Stored data
——————————

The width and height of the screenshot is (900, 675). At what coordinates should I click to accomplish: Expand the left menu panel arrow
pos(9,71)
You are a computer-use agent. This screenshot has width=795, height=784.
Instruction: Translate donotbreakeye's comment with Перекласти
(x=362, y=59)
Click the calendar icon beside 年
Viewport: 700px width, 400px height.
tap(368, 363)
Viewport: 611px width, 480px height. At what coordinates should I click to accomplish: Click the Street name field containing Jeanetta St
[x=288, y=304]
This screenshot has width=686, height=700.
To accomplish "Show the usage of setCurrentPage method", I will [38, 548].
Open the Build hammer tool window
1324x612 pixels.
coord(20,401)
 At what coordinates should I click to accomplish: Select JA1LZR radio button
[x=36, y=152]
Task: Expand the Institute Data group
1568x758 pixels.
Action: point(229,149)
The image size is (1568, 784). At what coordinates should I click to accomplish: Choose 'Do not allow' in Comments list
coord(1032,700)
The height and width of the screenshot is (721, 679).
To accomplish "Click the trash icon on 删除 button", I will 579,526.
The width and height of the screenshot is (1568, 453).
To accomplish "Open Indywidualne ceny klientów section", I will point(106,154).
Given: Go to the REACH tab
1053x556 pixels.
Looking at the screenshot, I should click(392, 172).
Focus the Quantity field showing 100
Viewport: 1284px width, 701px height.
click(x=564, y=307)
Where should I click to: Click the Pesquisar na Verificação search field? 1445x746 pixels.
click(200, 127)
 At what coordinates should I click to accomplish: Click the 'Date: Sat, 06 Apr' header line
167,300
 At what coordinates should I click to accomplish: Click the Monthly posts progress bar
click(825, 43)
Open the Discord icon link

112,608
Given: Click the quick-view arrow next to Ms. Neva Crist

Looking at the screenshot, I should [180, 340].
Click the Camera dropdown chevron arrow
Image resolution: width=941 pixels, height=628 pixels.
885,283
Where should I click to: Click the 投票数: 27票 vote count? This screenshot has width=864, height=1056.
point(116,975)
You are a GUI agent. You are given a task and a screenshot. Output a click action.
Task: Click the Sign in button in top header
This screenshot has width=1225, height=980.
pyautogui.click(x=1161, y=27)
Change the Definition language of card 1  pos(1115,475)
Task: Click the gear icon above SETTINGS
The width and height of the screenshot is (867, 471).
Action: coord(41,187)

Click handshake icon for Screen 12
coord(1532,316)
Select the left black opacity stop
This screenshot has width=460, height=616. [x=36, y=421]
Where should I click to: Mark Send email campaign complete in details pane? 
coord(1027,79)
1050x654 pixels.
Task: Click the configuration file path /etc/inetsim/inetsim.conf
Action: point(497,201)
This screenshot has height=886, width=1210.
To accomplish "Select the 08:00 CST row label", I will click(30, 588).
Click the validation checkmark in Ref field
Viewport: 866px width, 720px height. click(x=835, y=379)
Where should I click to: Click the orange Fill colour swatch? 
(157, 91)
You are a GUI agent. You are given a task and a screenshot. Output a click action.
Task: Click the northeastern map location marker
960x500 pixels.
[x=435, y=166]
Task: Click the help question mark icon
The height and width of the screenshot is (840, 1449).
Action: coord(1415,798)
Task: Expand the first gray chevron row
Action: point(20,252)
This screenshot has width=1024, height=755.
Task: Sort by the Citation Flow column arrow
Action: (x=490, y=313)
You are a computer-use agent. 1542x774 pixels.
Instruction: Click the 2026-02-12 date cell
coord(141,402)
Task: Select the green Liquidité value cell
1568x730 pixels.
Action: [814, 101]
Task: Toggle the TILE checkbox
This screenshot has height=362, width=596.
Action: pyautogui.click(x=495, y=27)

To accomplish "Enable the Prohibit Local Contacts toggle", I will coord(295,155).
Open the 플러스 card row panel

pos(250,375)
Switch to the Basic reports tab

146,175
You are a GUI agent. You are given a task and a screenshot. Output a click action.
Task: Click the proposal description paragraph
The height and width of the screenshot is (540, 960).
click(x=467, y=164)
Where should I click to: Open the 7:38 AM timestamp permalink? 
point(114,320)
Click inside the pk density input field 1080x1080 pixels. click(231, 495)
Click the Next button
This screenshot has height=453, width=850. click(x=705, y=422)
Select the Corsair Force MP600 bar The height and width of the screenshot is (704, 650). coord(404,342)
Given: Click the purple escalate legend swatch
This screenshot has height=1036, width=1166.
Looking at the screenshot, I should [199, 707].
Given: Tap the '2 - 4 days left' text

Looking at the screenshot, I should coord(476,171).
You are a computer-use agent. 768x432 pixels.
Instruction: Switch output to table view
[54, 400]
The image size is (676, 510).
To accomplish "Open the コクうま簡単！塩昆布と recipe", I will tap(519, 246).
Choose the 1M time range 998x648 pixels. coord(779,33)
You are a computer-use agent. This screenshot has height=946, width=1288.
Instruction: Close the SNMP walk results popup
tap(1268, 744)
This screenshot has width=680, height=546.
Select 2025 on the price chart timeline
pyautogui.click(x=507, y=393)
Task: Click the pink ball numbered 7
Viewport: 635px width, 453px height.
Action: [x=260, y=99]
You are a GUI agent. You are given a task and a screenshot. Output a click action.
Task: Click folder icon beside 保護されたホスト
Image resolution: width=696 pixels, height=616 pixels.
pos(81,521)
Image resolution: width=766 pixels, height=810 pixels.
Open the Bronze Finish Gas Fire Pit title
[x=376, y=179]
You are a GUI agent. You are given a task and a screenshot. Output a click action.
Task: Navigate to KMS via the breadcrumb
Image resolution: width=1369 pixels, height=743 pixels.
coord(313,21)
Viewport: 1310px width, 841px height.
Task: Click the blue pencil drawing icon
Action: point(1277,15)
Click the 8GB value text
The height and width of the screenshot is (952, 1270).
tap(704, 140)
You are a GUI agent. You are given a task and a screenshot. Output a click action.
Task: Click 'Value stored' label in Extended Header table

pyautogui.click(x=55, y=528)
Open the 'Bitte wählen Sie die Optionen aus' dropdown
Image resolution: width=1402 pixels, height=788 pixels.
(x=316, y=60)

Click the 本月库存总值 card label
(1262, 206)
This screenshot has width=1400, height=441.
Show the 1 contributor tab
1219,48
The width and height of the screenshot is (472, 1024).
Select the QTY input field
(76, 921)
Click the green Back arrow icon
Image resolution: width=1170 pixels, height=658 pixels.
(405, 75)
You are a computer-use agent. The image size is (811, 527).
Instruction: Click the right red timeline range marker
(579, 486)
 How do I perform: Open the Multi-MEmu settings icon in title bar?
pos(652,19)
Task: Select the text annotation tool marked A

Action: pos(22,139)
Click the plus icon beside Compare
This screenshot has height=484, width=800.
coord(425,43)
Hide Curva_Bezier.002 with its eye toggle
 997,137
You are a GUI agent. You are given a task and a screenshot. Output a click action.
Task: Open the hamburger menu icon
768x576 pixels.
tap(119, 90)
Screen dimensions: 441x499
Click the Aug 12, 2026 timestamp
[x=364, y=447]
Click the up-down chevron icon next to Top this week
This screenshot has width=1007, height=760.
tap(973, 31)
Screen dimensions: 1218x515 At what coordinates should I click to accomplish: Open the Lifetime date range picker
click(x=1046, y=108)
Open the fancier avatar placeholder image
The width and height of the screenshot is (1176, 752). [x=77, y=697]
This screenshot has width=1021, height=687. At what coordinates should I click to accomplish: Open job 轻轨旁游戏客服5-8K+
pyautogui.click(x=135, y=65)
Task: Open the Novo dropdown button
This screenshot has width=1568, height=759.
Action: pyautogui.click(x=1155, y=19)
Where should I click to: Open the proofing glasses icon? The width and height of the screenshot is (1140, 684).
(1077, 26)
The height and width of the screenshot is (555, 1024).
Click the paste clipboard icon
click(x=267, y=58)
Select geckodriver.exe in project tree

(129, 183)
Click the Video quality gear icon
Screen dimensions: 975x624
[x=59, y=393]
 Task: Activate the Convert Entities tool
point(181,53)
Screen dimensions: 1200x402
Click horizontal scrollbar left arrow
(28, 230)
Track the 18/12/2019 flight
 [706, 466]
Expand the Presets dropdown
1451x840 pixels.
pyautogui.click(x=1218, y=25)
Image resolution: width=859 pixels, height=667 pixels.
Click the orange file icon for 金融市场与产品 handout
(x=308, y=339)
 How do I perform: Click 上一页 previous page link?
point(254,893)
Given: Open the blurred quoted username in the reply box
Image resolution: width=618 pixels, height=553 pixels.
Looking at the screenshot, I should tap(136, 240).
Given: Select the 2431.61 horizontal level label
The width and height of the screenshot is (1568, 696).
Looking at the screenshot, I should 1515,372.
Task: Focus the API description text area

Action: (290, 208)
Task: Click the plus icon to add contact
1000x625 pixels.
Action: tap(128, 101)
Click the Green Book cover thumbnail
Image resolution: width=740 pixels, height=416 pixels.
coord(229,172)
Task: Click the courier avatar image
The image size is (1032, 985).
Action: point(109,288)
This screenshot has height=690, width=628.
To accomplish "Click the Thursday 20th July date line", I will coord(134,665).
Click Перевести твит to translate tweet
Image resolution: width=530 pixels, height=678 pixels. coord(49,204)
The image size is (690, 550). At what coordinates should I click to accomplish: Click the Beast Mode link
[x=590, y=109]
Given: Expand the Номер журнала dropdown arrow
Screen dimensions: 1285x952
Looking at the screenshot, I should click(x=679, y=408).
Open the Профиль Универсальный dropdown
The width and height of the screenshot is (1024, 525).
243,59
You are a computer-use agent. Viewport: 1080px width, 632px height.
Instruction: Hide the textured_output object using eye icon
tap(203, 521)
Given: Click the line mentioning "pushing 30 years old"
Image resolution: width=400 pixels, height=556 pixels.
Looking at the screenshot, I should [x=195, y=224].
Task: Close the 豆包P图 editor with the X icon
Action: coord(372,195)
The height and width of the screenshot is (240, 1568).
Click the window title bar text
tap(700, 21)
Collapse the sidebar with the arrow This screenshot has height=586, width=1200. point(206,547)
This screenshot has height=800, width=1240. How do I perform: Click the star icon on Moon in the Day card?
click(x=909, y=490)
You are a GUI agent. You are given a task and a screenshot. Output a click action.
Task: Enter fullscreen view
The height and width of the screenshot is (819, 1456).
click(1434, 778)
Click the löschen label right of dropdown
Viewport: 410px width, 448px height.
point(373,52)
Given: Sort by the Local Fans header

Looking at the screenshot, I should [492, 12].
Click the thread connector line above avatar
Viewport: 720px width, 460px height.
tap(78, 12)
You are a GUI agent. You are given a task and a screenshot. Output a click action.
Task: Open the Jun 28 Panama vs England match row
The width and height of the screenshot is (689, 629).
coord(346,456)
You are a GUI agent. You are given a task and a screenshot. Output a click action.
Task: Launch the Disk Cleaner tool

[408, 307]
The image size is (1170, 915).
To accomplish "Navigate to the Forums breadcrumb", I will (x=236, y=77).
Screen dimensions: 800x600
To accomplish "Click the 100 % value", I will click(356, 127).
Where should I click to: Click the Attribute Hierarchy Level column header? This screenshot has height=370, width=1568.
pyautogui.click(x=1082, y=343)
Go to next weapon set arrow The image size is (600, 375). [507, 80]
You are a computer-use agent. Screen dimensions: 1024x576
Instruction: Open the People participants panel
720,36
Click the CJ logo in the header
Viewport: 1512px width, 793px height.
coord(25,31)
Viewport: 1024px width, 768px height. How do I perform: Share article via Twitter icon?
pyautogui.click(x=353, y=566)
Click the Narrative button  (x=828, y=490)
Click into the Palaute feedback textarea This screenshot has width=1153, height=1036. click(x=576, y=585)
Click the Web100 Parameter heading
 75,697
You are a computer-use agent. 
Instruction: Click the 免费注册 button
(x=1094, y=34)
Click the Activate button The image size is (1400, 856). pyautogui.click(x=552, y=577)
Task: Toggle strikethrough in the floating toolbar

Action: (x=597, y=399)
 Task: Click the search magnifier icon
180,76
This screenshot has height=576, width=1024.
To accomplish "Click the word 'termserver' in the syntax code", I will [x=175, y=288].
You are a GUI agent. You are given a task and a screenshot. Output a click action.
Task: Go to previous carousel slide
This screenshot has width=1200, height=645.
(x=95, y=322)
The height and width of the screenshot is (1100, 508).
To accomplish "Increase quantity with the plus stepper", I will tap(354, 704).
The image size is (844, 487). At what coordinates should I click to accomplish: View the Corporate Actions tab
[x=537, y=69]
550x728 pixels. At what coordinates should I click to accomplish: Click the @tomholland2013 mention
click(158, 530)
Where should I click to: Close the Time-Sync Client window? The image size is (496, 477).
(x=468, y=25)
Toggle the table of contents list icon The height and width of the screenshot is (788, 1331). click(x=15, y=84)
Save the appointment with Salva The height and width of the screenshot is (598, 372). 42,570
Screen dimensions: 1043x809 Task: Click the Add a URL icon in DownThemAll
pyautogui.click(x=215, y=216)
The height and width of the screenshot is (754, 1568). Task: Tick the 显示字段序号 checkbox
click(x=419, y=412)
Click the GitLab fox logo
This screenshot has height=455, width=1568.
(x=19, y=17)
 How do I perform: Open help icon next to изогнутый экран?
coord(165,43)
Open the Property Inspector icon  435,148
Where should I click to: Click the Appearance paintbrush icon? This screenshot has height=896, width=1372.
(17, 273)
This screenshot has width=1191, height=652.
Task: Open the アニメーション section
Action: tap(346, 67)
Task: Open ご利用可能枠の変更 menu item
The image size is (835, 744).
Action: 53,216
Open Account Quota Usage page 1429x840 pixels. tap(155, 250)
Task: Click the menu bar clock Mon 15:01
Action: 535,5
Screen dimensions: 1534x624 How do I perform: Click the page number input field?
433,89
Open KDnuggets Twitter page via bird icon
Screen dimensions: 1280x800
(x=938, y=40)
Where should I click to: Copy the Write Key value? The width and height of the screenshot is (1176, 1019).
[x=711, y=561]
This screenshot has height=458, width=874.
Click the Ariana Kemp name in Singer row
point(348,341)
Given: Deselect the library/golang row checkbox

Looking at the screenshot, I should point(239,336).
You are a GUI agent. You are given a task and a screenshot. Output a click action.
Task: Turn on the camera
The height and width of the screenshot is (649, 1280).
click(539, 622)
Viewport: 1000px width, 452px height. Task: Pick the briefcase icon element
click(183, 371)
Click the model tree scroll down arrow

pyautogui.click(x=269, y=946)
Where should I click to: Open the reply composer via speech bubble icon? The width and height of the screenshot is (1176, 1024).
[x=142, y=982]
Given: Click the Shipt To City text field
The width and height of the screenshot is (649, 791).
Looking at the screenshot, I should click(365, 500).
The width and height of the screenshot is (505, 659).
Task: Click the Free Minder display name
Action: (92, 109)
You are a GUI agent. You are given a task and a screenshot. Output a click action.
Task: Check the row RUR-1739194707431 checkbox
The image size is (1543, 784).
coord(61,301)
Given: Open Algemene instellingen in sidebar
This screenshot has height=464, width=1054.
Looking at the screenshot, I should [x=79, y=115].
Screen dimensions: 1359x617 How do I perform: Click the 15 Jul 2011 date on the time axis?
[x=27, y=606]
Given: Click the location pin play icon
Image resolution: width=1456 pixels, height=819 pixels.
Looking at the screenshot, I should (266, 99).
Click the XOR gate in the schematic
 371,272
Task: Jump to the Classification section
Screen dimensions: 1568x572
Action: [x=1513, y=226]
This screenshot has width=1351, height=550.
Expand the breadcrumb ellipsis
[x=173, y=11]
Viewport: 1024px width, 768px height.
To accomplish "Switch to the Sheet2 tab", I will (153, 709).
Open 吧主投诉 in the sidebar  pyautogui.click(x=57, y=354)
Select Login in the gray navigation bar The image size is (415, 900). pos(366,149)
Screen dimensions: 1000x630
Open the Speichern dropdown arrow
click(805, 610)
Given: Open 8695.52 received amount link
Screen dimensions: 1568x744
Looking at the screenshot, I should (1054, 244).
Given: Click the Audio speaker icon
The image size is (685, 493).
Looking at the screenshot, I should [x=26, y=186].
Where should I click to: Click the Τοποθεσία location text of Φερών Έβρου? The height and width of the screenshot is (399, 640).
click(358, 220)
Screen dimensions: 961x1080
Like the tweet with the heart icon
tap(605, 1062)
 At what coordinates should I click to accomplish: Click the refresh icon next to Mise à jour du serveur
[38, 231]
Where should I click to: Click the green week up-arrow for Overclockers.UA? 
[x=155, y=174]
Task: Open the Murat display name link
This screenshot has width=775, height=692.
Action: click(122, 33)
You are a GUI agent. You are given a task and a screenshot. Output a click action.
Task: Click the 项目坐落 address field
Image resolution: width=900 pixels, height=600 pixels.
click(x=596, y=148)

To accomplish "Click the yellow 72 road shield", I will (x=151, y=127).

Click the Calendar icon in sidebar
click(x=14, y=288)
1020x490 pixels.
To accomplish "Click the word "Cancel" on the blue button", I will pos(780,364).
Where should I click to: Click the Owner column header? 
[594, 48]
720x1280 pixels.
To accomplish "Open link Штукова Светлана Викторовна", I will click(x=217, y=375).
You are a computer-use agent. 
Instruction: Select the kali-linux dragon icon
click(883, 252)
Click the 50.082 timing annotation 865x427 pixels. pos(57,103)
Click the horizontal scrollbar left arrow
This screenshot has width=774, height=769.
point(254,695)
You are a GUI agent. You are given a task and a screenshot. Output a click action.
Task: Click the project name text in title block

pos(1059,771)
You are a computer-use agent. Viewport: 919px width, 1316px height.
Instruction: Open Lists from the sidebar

——————————

• YOUR OBJECTIVE:
Of the lines above, extract only those from the line with "Click the validation checkmark in Ref field" to the line with "Task: Click the help question mark icon", both included, exactly as written.

• RESULT FOR THIS TASK:
Click the validation checkmark in Ref field
Viewport: 866px width, 720px height. click(x=835, y=379)
Where should I click to: Click the orange Fill colour swatch? 
(157, 91)
You are a GUI agent. You are given a task and a screenshot. Output a click action.
Task: Click the northeastern map location marker
960x500 pixels.
[x=435, y=166]
Task: Click the help question mark icon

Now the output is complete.